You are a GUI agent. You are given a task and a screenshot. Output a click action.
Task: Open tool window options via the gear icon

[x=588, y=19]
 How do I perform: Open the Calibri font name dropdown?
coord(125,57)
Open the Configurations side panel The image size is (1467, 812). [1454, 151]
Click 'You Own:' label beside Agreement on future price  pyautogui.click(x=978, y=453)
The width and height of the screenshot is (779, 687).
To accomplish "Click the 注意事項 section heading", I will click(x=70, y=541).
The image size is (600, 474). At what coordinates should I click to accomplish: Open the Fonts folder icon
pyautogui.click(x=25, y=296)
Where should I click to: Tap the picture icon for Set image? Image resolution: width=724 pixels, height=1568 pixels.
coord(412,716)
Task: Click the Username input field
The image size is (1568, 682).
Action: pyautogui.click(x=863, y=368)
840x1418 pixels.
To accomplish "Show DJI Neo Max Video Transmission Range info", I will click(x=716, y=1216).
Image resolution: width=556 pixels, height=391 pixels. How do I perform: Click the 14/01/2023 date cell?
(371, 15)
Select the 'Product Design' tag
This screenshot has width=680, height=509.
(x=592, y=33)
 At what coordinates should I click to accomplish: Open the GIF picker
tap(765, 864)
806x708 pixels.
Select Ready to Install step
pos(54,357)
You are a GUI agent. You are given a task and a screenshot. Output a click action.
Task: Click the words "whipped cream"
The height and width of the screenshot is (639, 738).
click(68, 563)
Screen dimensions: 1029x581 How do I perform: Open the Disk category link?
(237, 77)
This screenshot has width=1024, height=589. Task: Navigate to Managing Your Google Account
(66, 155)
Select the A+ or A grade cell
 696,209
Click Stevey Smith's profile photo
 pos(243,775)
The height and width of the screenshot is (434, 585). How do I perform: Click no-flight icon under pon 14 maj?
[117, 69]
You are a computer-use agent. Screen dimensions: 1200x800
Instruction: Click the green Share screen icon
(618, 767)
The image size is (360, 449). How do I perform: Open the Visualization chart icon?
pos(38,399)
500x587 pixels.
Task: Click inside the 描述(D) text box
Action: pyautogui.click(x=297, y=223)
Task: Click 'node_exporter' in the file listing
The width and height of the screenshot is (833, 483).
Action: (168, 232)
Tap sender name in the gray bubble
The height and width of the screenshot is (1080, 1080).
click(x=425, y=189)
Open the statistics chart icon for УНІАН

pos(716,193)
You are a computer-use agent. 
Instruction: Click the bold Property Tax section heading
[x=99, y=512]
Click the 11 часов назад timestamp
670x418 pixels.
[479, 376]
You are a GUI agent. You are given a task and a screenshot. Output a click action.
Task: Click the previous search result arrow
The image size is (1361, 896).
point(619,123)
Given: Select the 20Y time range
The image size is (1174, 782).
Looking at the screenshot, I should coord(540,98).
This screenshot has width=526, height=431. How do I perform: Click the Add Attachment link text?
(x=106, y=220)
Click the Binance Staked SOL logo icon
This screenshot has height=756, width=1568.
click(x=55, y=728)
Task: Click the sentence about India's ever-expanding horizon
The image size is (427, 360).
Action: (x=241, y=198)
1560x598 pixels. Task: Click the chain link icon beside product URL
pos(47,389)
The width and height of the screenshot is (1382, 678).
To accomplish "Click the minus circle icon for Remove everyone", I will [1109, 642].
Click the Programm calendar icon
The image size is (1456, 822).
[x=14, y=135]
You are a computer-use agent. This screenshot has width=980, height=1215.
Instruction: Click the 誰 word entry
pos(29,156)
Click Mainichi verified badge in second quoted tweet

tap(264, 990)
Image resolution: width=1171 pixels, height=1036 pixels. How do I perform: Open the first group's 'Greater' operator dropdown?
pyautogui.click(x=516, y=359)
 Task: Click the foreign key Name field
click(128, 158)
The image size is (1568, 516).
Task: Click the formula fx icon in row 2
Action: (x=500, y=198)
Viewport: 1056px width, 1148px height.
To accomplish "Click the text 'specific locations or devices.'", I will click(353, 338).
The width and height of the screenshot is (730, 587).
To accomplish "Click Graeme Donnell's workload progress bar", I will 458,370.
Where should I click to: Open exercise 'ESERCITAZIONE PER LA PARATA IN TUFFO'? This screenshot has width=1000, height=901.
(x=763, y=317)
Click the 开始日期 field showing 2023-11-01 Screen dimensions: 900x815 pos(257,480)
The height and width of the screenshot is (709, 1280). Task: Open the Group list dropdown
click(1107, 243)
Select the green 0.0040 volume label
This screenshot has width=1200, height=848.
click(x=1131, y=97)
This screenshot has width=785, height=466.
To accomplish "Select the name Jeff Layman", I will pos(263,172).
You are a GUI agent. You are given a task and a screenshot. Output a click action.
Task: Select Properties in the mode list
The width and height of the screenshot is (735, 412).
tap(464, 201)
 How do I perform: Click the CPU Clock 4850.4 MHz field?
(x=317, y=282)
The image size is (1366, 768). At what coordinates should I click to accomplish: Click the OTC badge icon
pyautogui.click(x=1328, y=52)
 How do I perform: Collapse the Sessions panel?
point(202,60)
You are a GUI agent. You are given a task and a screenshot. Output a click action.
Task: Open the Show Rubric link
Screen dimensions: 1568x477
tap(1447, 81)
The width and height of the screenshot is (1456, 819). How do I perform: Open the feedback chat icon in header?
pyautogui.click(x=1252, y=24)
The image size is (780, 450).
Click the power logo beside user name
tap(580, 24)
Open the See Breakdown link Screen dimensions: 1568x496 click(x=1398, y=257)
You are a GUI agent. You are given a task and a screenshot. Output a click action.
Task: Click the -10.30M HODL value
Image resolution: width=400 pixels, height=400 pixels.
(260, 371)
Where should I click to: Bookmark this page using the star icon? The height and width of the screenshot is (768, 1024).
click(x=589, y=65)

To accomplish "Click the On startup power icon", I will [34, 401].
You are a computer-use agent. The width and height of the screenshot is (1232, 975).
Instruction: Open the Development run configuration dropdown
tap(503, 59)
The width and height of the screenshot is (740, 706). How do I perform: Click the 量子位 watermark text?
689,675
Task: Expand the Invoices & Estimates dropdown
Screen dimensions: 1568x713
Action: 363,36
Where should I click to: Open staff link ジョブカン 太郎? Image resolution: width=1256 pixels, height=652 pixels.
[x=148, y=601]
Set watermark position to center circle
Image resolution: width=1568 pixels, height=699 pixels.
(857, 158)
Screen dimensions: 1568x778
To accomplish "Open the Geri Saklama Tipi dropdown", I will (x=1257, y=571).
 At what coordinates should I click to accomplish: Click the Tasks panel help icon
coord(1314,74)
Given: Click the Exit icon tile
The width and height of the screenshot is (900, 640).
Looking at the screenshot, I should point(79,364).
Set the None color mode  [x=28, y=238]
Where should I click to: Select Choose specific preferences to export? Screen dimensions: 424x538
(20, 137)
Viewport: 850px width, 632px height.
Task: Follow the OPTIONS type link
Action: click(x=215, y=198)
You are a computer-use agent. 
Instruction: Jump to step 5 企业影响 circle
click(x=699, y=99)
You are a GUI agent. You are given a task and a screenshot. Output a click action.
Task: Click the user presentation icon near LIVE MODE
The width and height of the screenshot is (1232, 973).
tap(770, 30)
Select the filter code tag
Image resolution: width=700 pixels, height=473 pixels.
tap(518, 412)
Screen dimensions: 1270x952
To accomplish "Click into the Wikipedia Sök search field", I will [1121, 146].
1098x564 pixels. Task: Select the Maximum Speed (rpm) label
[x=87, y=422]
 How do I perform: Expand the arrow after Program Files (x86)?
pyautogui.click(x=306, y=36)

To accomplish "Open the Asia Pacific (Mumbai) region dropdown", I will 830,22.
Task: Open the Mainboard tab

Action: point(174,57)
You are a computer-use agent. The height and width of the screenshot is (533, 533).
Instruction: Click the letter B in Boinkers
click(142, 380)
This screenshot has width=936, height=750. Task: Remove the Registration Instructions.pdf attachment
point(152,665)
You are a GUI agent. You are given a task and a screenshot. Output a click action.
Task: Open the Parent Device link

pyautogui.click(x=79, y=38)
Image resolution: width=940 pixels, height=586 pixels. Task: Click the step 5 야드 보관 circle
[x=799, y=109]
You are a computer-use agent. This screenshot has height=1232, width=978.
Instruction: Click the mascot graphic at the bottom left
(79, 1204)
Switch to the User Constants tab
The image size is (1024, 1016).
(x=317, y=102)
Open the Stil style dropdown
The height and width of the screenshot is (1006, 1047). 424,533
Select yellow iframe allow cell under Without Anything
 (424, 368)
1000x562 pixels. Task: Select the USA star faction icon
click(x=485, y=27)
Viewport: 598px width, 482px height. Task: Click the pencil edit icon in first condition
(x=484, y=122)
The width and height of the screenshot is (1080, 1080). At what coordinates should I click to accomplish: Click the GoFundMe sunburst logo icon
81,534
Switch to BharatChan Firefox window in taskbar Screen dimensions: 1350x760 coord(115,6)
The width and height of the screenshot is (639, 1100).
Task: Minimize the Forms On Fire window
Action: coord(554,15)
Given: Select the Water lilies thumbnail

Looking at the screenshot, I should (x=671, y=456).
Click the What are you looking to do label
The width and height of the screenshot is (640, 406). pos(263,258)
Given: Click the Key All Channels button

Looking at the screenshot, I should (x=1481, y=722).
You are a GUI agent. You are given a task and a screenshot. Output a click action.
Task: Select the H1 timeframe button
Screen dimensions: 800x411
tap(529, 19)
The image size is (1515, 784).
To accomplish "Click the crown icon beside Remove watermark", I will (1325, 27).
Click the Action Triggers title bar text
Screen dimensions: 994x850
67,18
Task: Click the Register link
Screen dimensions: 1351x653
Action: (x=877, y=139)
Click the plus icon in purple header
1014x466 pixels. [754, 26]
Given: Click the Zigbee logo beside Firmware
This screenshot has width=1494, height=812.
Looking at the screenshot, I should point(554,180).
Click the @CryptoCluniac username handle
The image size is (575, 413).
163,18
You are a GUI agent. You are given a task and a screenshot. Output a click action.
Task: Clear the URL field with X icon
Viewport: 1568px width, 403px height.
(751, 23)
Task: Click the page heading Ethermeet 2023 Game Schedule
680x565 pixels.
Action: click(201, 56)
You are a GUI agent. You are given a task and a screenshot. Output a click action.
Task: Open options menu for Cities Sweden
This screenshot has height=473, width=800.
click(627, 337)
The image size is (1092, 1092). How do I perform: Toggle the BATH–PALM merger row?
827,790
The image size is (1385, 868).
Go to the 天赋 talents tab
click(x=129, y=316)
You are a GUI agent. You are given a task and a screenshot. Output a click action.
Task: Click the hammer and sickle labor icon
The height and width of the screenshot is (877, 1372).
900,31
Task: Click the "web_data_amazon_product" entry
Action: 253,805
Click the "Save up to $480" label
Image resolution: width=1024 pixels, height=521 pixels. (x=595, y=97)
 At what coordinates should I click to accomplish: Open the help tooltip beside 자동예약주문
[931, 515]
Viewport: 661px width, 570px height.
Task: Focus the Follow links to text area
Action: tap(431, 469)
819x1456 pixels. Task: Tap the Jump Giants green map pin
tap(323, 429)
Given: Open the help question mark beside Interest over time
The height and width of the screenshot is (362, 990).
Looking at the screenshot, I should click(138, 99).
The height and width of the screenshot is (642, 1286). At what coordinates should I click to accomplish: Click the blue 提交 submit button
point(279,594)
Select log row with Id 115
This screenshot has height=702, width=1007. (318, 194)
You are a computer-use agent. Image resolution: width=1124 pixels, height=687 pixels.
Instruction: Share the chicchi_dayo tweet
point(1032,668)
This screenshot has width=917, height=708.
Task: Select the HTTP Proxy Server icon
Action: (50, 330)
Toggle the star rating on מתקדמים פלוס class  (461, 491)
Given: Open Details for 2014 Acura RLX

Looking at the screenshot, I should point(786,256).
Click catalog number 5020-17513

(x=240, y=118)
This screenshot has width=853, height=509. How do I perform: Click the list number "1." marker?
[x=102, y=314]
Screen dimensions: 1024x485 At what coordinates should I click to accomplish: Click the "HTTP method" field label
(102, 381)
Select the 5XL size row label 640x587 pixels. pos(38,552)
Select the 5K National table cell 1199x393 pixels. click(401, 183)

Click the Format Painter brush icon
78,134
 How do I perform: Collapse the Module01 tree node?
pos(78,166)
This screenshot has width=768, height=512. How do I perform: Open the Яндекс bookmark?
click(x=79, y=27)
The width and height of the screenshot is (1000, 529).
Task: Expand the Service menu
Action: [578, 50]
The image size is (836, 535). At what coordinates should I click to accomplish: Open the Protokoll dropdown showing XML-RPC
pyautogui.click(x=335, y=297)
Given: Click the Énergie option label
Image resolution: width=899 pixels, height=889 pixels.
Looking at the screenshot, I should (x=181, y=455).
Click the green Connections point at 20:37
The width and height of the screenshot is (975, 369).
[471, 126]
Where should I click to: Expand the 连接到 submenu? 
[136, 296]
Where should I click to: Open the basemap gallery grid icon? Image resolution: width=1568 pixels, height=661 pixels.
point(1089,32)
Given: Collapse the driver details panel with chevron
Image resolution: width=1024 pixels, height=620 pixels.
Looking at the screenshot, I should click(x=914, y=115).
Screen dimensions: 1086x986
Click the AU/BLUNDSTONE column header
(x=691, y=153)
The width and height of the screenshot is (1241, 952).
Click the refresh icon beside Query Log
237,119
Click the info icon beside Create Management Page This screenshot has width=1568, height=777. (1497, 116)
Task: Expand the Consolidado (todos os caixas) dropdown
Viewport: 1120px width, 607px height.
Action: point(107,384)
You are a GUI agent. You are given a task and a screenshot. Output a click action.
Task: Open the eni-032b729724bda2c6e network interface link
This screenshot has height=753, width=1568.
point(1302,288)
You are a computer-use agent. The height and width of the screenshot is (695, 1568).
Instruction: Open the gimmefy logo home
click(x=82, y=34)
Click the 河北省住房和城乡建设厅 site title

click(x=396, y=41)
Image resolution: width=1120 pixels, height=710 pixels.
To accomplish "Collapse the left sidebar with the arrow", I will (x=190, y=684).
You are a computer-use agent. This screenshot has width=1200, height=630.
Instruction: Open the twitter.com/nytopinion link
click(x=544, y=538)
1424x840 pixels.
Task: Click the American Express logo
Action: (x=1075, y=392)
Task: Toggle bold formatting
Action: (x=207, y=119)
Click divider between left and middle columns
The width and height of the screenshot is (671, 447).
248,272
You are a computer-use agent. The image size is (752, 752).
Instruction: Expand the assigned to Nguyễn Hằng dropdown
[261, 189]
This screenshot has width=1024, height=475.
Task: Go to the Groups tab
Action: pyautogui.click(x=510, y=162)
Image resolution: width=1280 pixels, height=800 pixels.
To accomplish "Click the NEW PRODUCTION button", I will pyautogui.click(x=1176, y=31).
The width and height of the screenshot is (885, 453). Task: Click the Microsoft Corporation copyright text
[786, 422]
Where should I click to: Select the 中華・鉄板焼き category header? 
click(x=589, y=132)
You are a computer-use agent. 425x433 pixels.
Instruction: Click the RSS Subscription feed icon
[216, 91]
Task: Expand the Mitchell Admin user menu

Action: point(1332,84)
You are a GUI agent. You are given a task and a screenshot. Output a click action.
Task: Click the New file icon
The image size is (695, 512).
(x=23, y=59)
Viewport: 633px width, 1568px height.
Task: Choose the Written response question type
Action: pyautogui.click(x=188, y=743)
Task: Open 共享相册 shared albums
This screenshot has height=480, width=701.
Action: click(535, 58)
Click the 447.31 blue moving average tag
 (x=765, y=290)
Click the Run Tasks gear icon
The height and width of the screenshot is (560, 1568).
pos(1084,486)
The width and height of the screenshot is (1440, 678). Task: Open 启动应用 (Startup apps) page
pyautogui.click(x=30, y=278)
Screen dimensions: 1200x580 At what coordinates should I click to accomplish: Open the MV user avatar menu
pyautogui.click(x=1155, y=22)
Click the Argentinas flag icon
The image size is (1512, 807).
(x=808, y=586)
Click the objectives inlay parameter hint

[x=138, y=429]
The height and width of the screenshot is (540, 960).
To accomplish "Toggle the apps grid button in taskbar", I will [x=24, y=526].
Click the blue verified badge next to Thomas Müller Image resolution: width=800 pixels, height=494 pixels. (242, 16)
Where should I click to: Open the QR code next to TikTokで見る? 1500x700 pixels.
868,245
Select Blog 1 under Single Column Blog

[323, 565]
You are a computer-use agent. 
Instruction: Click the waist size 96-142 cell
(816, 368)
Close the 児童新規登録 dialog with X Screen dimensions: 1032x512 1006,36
--*--
Problem description: Write out, word for word, the line containing "Instruction: Click the waist size 96-142 cell" and every line after it to the end of the data above.

Response area:
Instruction: Click the waist size 96-142 cell
(816, 368)
Close the 児童新規登録 dialog with X Screen dimensions: 1032x512 1006,36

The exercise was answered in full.